I’ve been running family-size NextCloud for many years, but the last 2 or 3 updates the update process has been bumpy. Last one is from 29.0.1 to 29.0.2. Each time, I’ve copied back the backup it made to keep things running.
The NC area is much larger than I remember seeing before, 852 MB in /var/www/nextcloud/, with 86 MB in apps/calendar/ for example, of which 57 MB are in js/*.map. Is this normal? I’m running the NC “stable” branch, are these debug files needed?
The error comes after the delete taking a very long time, much longer than I am used to. There are no disk errors, this is running off a 1 TB disk (magnetic, not SSD, which I still need to replace).
Could it be that the HD is simply too slow? Is there a way to extend the nginx timeouts so it completes without errors, even if this takes a bit longer?
On DietPi we can control the base OS more or less but our influence on individual app is limited. Something like this might need to be checked with application developer if and how such thinks could be configured differently. Maybe @MichaIng knows if there is a way to control these feels.

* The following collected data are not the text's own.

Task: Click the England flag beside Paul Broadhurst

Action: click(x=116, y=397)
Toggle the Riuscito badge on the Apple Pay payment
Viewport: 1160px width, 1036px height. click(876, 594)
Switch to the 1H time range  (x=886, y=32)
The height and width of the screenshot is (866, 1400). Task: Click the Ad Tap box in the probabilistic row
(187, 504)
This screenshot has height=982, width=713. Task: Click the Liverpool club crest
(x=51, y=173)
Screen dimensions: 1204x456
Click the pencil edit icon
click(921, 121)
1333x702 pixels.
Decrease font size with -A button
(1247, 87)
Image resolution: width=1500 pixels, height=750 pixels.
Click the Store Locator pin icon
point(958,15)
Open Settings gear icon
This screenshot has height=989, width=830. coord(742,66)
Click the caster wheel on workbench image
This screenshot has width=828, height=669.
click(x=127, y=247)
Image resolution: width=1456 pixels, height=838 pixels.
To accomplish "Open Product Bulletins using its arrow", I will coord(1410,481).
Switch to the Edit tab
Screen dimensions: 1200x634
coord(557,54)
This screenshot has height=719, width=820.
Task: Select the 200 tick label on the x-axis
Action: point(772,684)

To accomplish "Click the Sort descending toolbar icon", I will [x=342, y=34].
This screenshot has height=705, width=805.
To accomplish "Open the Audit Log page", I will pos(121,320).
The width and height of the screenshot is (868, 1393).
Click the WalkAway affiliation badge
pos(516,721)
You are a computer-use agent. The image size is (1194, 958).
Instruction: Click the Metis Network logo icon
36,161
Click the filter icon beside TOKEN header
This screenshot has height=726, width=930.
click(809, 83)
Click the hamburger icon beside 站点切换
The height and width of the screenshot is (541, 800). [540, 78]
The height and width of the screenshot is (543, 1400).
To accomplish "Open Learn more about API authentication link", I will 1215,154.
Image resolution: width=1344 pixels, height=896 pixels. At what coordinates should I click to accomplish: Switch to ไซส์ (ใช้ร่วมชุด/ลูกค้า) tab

Regarding the timeout. Did you checked Nginx system logs to get more information what is timing out exactly?
Indeed, about half of the size of the Nextcloud directory consists of map files, which help debugging and reviewing JavaScript files with e.g. browser developer tools. I would consider to just delete those for our installs, since it is not really required for end users, but Nextcloud has internal integrity checks, which would print errors when files are missing.
Thanks - didn’t realise that dropping files will trigger a self-check in NC. Ok, let’s not mess with that, I agree.
I have finally been able to trim down total disk space use, and can now fit my whole HD setup back on a snappy 500 GB SSD. I do need to repartition from scratch, but failed to get it right (my setup is sdb1=vfat:boot:128M, sdb2=ext4:root:10G sdb3=btrfs:dietpi_userdata:≈490G). I know that the UUIDs must match, and adjusted root= in boot/cmdline.txt, and the btrfs mount point in /etc/fstab). I got to a booting system, but login gave me a broken/incomplete shell).
I’ve gone back to the HD-based setup for now.
This is getting a bit off topic for this thread, but is there a description somewhere on how to do migrate DietPi to a smaller drive, using the command line?
My family server is up again, much snappier and the Nextcloud updates (started from scratch) went through without a hitch this time \o/
Summary: my Nextcloud updates failed due to a (rust-based) hard drive taking too long and nginx timing out as a result. Once moved to a faster SSD, all was well again. Thanks for all your tips and help in getting this resolved.